Background Fibroblast-like synoviocytes (FLS) have recently emerged as attractive therapeutic targets in rheumatoid arthritis (RA). FLS, during the chronic course of synovitis in RA, are a major source of inflammatory cytokines, chemokines, complement, growth factors and tissue destructive enzymes. Thus, RA FLS mediate synovial recruitment, retention, organization, activation and survival of inflammatory cells, enhance synovial neoangiogenesis, and induce osteoclastogenesis and cartilage degradation.
Objectives In the current study we test the hypothesis that chronic exposure of FLS to TNFα augments inflammatory responses to secondary stimuli (priming effect).

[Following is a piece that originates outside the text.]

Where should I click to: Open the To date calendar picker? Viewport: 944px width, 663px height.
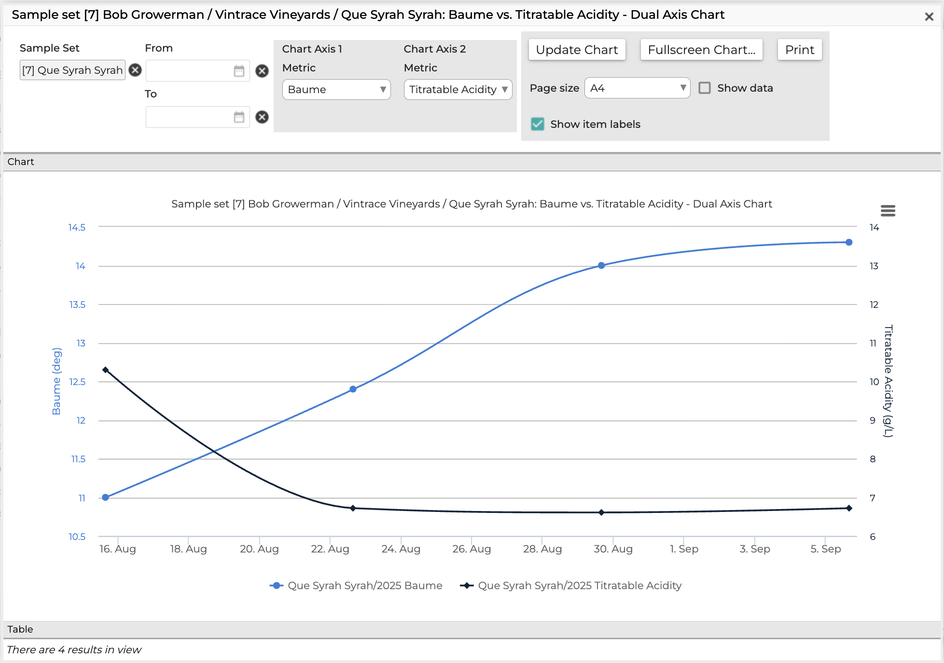coord(239,117)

Methods FLS obtained from RA patients were chronically exposed to TNFα (3 days) and then were stimulated with interferons (IFN). Expression of IFN-target genes was measured by real-time quantitative reverse transcription-polymerase chain reaction (qPCR) and enzyme-linked immunosorbent assay (ELISA). Total STAT1 protein and IFN-mediated STAT1 activation were evaluated by Western blotting. Total histone levels, histone acetylation, NF-κB p65 and RNA polymerase II (pol II) recruitment were measured at the promoter of CXCL10/IP-10 by chromatin immunoprecipitation assay.
Results Chronic pre-exposure to TNFα sensitizes RA FLS to the proinflammatory effects of suboptimal levels of IFN (Fig. 1). We observed enhanced magnitude and extended kinetics of CXCL10/IP-10, CXCL9/MIG and CXCL11/ITAC production upon subsequent IFN stimulation. This phenotype was retained over a period of days even after the removal of TNFα. This finding suggests that FLS gain and retain an “inflammatory memory” upon chronic exposure to TNFα. We have tested the hypothesis that, upon chronic exposure of FLS to TNFα, an open chromatin state is established at CXCL10/IP-10 promoter. Chromatin accessibility can be increased by depletion of histones/nucleosomes, which exposes DNA to transcription factors, or by histone acetylation, which weakens DNA-histone interactions. Chronic TNFα decreased histone levels, increased acetylation of the remaining histones (Fig. 2), and heightened recruitment of NF-κB p65 and pol II at the open chromatin of CXCL10/IP-10 promoter. In parallel, an increase in intracellular STAT1 reservoir led to amplification of IFN-induced STAT1 activation (Fig. 3).
Conclusions Our study reveals a novel pathogenic function of TNFα, namely prolonged and gene-specific priming of FLS for enhanced transcription of inflammatory chemokines due to removal of the chromatin barrier, sustained activation of NF-κB, and amplification of STAT1 activation downstream of IFNs. These data also suggest that FLS gain an “inflammatory memory” upon chronic exposure to TNFα. An attractive molecular explanation for this “inflammatory memory” could be the induction by chronic TNFα of molecules and chromatin modifications that are not rapidly reversed or are turned over with slow kinetics. Finally, our study provides a molecular explanation for the production of CXCL10/IP-10, CXCL9/MIG and CXCL11/ITAC by FLS during the course of synovial inflammation, where TNFα and IFNs are co-expressed.